Researchers were interested in a magma chamber that fed ancient volcanic eruptions roughly 98 to 97 million years ago, at the same time when dinosaurs lived.

Supported by a nearly $60,000 U.S. Geological Survey EDMAP grant, the researchers hiked five to 12 miles a day in the wilderness between the months of mid-July to mid-August.

The group learned how to adjust long days of mapping the pluton and collecting rock samples according to weather conditions, which included extreme heat, heavy monsoon rains, thunder and lightning.

Valbone “Vali” Memeti, associate professor of geological sciences, discussed the importance of organizing this field research trip.
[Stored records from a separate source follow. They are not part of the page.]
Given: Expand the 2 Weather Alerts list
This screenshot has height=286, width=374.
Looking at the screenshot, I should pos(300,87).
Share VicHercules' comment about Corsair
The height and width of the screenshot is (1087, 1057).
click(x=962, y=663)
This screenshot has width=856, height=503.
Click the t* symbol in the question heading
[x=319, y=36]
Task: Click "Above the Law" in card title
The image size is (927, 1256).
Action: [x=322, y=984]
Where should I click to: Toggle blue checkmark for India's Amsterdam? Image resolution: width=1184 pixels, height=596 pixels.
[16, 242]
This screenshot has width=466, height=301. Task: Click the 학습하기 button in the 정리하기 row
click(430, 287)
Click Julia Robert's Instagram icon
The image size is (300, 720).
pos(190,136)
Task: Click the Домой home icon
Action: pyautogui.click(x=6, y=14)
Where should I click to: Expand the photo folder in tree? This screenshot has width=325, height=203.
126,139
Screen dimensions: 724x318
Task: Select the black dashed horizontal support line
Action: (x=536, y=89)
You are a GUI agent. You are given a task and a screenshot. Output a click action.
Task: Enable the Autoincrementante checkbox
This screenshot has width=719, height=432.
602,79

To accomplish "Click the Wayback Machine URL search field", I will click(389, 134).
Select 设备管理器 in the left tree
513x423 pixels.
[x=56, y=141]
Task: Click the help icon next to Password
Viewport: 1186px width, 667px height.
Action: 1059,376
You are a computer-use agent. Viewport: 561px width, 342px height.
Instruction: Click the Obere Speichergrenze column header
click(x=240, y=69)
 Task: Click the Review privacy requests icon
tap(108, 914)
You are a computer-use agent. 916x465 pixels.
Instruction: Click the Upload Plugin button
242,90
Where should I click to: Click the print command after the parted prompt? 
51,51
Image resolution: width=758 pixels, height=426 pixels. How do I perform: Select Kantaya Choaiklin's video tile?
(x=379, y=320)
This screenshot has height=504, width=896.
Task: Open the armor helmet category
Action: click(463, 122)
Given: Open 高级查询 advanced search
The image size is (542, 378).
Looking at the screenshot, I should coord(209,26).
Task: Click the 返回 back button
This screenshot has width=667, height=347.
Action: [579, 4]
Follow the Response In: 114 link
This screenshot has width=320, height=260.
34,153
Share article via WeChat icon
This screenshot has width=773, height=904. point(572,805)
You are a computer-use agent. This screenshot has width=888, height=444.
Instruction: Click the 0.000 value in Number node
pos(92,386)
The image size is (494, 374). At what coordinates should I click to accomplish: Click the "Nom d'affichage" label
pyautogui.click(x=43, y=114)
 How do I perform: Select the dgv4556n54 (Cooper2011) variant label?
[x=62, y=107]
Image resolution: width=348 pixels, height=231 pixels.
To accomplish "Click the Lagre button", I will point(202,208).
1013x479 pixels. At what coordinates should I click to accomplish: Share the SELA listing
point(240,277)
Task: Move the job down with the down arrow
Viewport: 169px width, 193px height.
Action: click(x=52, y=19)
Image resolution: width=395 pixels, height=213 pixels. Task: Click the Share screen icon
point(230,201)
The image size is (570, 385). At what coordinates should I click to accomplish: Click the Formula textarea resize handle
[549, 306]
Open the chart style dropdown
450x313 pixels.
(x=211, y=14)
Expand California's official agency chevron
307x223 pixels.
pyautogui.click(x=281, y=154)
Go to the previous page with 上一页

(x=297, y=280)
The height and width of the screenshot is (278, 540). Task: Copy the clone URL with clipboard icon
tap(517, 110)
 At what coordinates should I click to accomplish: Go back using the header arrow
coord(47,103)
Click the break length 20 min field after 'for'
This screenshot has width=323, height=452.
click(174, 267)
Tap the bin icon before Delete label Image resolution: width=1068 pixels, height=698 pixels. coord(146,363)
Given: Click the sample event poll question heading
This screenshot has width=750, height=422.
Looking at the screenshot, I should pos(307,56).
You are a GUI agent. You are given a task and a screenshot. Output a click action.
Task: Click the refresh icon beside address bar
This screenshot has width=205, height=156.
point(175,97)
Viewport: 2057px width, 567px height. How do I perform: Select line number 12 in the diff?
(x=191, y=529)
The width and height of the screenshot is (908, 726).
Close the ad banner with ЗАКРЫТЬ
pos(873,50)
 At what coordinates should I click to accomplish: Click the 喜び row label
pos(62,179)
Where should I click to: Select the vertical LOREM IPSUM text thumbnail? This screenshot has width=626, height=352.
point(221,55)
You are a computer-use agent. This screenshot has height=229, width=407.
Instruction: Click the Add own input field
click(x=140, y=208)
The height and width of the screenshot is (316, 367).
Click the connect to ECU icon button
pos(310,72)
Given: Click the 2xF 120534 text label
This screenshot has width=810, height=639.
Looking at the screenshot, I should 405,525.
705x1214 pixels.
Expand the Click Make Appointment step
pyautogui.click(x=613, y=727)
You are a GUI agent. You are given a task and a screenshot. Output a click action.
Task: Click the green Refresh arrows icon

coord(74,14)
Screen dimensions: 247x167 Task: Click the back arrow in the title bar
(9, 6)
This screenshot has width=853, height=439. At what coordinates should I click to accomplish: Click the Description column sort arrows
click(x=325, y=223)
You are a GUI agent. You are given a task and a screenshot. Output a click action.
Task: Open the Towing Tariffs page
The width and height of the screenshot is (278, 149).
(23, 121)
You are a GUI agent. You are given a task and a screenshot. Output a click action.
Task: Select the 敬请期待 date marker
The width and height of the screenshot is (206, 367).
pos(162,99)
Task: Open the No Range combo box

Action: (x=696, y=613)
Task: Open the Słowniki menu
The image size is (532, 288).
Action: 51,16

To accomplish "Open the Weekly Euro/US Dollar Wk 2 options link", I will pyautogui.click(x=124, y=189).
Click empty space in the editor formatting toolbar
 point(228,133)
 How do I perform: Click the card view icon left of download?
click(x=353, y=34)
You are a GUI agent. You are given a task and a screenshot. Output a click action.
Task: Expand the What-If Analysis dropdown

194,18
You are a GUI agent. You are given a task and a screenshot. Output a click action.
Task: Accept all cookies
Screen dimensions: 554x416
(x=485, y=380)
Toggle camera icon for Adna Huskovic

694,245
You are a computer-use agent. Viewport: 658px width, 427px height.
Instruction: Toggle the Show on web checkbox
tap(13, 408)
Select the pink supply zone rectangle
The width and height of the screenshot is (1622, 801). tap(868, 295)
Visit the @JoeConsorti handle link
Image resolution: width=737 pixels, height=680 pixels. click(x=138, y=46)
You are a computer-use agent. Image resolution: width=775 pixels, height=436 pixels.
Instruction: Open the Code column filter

Memeti said: “A lot of this type of information has not been unlocked yet, so it is a very exciting time to be studying these kinds of systems.”

“We hope that this study gives us insight into how magmatic systems at depth grow and mature over time, the specific styles of eruption they feed, and how many eruptions might have taken place.” 

“Graduates with geologic mapping and field skills are sought-after by employers hiring geologists.”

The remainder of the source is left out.